> **Stored data entries**:
==*==

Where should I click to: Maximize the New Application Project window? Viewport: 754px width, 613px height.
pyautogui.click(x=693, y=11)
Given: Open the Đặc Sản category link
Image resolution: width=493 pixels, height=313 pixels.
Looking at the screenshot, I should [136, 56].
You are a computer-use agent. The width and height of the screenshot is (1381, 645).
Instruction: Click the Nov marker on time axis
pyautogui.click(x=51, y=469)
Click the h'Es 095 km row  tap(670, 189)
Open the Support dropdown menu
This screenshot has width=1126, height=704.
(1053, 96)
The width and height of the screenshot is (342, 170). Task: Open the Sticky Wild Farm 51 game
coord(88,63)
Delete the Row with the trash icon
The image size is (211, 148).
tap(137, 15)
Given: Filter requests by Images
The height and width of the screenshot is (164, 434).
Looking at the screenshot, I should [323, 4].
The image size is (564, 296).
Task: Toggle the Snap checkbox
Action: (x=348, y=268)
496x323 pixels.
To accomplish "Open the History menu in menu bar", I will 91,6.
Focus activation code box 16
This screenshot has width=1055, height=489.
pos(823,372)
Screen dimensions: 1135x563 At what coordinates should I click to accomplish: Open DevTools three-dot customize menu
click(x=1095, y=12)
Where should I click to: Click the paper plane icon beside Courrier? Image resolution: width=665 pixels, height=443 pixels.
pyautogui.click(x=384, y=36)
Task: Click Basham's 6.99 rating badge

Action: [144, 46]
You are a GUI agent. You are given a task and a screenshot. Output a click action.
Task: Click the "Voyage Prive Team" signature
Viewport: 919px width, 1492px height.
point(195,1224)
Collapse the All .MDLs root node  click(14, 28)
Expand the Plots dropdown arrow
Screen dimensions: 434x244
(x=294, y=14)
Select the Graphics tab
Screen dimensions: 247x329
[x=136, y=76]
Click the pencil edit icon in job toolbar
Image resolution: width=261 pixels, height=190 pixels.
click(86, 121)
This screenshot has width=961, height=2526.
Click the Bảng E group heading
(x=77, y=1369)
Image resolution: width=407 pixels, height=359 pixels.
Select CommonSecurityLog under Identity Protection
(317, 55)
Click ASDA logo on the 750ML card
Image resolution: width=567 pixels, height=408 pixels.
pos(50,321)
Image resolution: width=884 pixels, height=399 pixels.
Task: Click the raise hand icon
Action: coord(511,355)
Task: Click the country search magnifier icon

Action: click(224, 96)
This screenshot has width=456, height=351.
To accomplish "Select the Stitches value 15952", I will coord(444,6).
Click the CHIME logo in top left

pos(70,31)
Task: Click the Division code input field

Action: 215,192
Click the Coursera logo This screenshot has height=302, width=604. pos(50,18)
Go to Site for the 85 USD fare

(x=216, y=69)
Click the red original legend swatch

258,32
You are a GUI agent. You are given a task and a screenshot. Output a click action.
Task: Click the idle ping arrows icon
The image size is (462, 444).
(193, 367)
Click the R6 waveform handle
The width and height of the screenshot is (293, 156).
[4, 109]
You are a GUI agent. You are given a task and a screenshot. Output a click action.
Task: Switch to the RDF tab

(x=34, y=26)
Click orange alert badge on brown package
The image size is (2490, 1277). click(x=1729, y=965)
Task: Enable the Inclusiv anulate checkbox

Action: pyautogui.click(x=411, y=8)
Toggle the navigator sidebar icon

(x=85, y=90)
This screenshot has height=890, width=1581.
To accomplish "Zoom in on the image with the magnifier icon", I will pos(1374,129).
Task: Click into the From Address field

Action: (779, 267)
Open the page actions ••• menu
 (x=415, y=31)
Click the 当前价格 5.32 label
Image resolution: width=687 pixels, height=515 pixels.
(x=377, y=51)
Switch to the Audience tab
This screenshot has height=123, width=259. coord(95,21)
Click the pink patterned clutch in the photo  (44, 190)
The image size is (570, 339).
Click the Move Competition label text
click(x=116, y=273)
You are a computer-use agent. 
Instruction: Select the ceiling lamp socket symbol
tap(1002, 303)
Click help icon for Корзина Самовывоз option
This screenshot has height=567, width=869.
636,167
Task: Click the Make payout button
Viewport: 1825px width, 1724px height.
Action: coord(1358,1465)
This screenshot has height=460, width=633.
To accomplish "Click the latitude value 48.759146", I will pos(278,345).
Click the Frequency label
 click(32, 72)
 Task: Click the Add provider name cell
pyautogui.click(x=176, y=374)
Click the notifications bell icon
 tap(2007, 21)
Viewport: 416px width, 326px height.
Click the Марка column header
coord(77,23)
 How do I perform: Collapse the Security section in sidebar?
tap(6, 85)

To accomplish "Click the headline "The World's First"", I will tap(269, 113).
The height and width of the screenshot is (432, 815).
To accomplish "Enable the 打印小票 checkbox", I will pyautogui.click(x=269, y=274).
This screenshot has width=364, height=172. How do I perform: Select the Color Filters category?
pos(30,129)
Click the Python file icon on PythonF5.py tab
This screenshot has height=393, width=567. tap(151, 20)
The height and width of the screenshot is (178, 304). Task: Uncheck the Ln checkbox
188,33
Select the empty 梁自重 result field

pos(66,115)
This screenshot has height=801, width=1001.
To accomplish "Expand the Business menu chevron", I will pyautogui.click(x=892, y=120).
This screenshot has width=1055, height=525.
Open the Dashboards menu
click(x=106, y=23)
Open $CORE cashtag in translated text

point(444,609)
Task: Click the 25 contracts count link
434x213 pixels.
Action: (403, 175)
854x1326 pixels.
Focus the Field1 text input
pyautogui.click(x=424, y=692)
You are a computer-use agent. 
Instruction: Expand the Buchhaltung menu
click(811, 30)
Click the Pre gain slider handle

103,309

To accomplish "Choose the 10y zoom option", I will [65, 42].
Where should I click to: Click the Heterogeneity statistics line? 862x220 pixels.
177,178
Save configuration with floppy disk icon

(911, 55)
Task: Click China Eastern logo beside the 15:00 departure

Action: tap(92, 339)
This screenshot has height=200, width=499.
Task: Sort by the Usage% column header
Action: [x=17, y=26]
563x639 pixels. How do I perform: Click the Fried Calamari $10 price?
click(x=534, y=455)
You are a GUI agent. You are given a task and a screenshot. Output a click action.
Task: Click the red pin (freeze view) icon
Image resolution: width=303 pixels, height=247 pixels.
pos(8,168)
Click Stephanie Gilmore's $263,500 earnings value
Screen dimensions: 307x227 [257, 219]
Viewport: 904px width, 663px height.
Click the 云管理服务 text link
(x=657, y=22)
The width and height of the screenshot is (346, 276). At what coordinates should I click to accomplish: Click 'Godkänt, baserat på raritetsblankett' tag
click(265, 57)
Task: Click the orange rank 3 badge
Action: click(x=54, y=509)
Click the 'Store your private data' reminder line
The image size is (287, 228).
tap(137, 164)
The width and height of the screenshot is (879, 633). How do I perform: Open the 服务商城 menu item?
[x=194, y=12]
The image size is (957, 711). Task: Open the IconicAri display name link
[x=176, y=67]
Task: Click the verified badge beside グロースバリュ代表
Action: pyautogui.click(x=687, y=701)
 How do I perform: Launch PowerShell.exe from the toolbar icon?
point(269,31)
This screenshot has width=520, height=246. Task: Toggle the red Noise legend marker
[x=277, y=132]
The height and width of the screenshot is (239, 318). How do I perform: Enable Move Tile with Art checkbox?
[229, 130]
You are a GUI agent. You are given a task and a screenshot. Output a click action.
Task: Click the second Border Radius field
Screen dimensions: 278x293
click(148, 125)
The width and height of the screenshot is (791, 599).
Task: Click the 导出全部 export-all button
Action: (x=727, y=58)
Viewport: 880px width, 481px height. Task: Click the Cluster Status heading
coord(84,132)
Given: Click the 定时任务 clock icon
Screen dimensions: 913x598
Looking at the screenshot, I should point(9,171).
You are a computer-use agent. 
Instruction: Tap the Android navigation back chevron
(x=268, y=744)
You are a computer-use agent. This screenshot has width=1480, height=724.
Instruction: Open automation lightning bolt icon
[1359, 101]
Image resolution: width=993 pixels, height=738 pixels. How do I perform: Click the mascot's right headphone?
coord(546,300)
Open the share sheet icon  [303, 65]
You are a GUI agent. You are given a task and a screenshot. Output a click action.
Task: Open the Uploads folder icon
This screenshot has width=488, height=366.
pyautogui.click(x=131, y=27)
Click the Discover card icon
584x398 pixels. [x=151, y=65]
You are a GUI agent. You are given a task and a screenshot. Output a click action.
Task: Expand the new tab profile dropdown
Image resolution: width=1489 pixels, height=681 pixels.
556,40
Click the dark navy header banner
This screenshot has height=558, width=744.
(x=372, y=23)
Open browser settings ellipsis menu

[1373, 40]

==*==

> **Exercise aim**: An exact, complete copy of the lines above from the one with "Where should I click to: Click the Heterogeneity" through the one with "Click the 'Store" is the whole answer.

> **Expected answer**:
Where should I click to: Click the Heterogeneity statistics line? 862x220 pixels.
177,178
Save configuration with floppy disk icon

(911, 55)
Task: Click China Eastern logo beside the 15:00 departure

Action: tap(92, 339)
This screenshot has height=200, width=499.
Task: Sort by the Usage% column header
Action: [x=17, y=26]
563x639 pixels. How do I perform: Click the Fried Calamari $10 price?
click(x=534, y=455)
You are a GUI agent. You are given a task and a screenshot. Output a click action.
Task: Click the red pin (freeze view) icon
Image resolution: width=303 pixels, height=247 pixels.
pos(8,168)
Click Stephanie Gilmore's $263,500 earnings value
Screen dimensions: 307x227 [257, 219]
Viewport: 904px width, 663px height.
Click the 云管理服务 text link
(x=657, y=22)
The width and height of the screenshot is (346, 276). At what coordinates should I click to accomplish: Click 'Godkänt, baserat på raritetsblankett' tag
click(265, 57)
Task: Click the orange rank 3 badge
Action: click(x=54, y=509)
Click the 'Store your private data' reminder line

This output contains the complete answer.